It's puzzling why the room erupted with approval when City Council decided Tuesday to ask voters to wipe out any potential taxpayer liability for city-owned Memorial Health System.
Many obviously viewed the action as moving toward making Memorial into an independent nonprofit agency, because among the nearly 200 attendees were a good number of hospital employees. They've long argued for freedom from the constraints of city ownership and, thus, state disclosure laws, which doctor groups, other professional caregivers, and even vendors dislike because it means their contracts can be made public.
But judging from Tuesday's meeting, the independent nonprofit option might not be on the table anymore. Instead, Council now seems intent on conducting a competitive bidding process to determine to whom the city will lease its considerable hospital facilities, while retaining ownership. The bent toward bidding is a direct nod to Mayor Steve Bach, who also sternly urged Council to include ballot language requiring voter approval of any transaction.
The vote was 7-2, with Angela Dougan and Lisa Czelatdko voting nay, to do the following:
• Submit a question for the Nov. 1 ballot asking voters to remove taxpayer liability from Memorial. The measure allowing the city to levy a tax for Memorial has been in place since 1949, but never used, as a safety net to pay for any operational deficits. Czelatdko argues it makes no sense to enter into a lease with a contractor and then, if things go south, have no way to resuscitate the hospital's balance sheet. Dougan said not enough options had been considered, and she opposed the city spending $150,000 in November — on an election it would otherwise sit out — just to send a message that it's "moving forward" on a Memorial plan.
• Begin immediately drafting a request for proposals for lessees. While Memorial chief strategy officer Carm Moceri said after the vote that Memorial believes the City Council Task Force in charge of the RFP will limit responses to nonprofits, Councilman Tim Leigh says otherwise. "All comers," he said later, indicating for-profits also will be welcomed to bid for taking over Memorial's operations. The deadline for proposals is Dec. 31, with the selection process left to Council, the mayor and the Regional Leadership Forum.
• Require a second vote of the people to approve the lease, at a special election in early 2012.
• Whoever wins the bid picks up the tab for the RFP process and the special election, which could run into the hundreds of thousands of dollars. Memorial, by the way, already footed the $400,000-plus bill for the workings of the Council-appointed Citizens Commission on Ownership and Governance of Memorial Health System, which after nine months in 2010 made a unanimous recommendation to convert the system to an independent nonprofit.
That proposal is dead, and it has been labeled as not thorough and rigged in favor of Memorial, to the chagrin of that commission's chair, Bob Lally.
"It's disappointing," Lally said outside the meeting Tuesday, referring to how the commission's work and conclusions had been characterized in recent months.
Before the vote, more than a dozen workers from Memorial, many of them doctors, signed up to speak and pleaded Council to let Memorial become a nonprofit so that it could concentrate on health care.
"I don't think you have a firm grasp on the urgency here," Dr. David Corry, a vascular surgeon, told Council. "The vetting has been done. I hope your legacy isn't that you let Memorial die because you didn't act fast enough."
A nurse called it a "complete travesty" to allow greed to undercut the hospital's mission in a hospital sale.
Several doctors said Memorial can't recruit physicians, and its numbers — patient counts and revenues — are falling in a market where it once was the undisputed leader.
Then Bach spoke, saying the Council has no legal authority he knows of to lease a city enterprise to an outside entity. But even if Council does have that authority, only the voters should make that decision, he said.

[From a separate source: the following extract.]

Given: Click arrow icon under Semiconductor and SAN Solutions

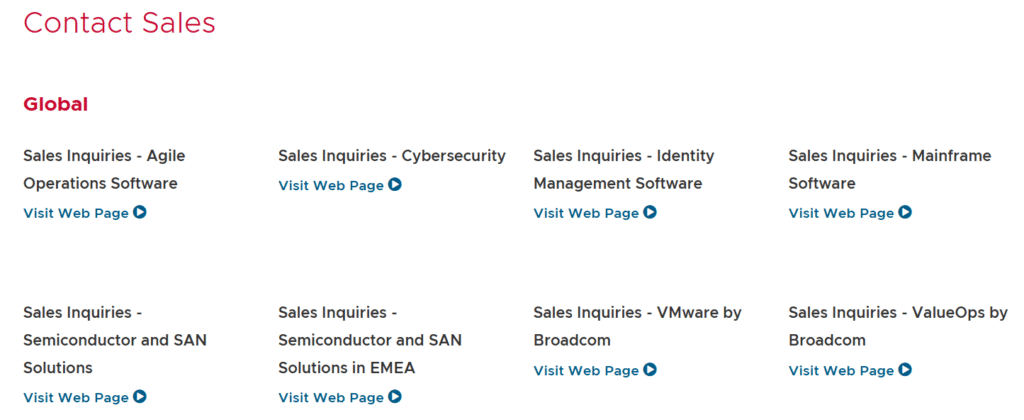Looking at the screenshot, I should 140,397.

He added that "all options should be thoroughly considered," noting that "there's only been one proposal on the table." He called for "fair, open and competitive bidding" by entities who want to run the hospital.
Meanwhile, Kevin Walker, who has represented hospital giant HCA Holdings in its bid to elbow its way into a deal to buy Memorial, huddled outside in the corridors with other businessmen. HCA owns seven hospitals in the Denver area.
Charter changes not considered
Despite the recent hoopla over possible changes to the City Charter proposed by City Attorney Pat Kelly, no such changes were even considered Tuesday by City Council before the deadline for putting measures on the Nov. 1 election ballot. Kelly's ideas to "clean up" the new form of government, if approved by voters, would have scaled back some of the mayor's powers.
Upon hearing of the proposed changes through an internal memo that quickly was leaked to the media, Mayor Steve Bach had expressed disapproval, saying he'd rather see a charter review committee suggest changes. Apparently, Council agreed with him. The proposals weren't even included on its agenda Tuesday.
"I think it needs to be more of a thorough process, because at least in my opinion, I don't think we want to piecemeal this together," City Councilor Brandy Williams says. "... Until we know how all the pieces fit together, we don't know if we'll be doing more harm than good."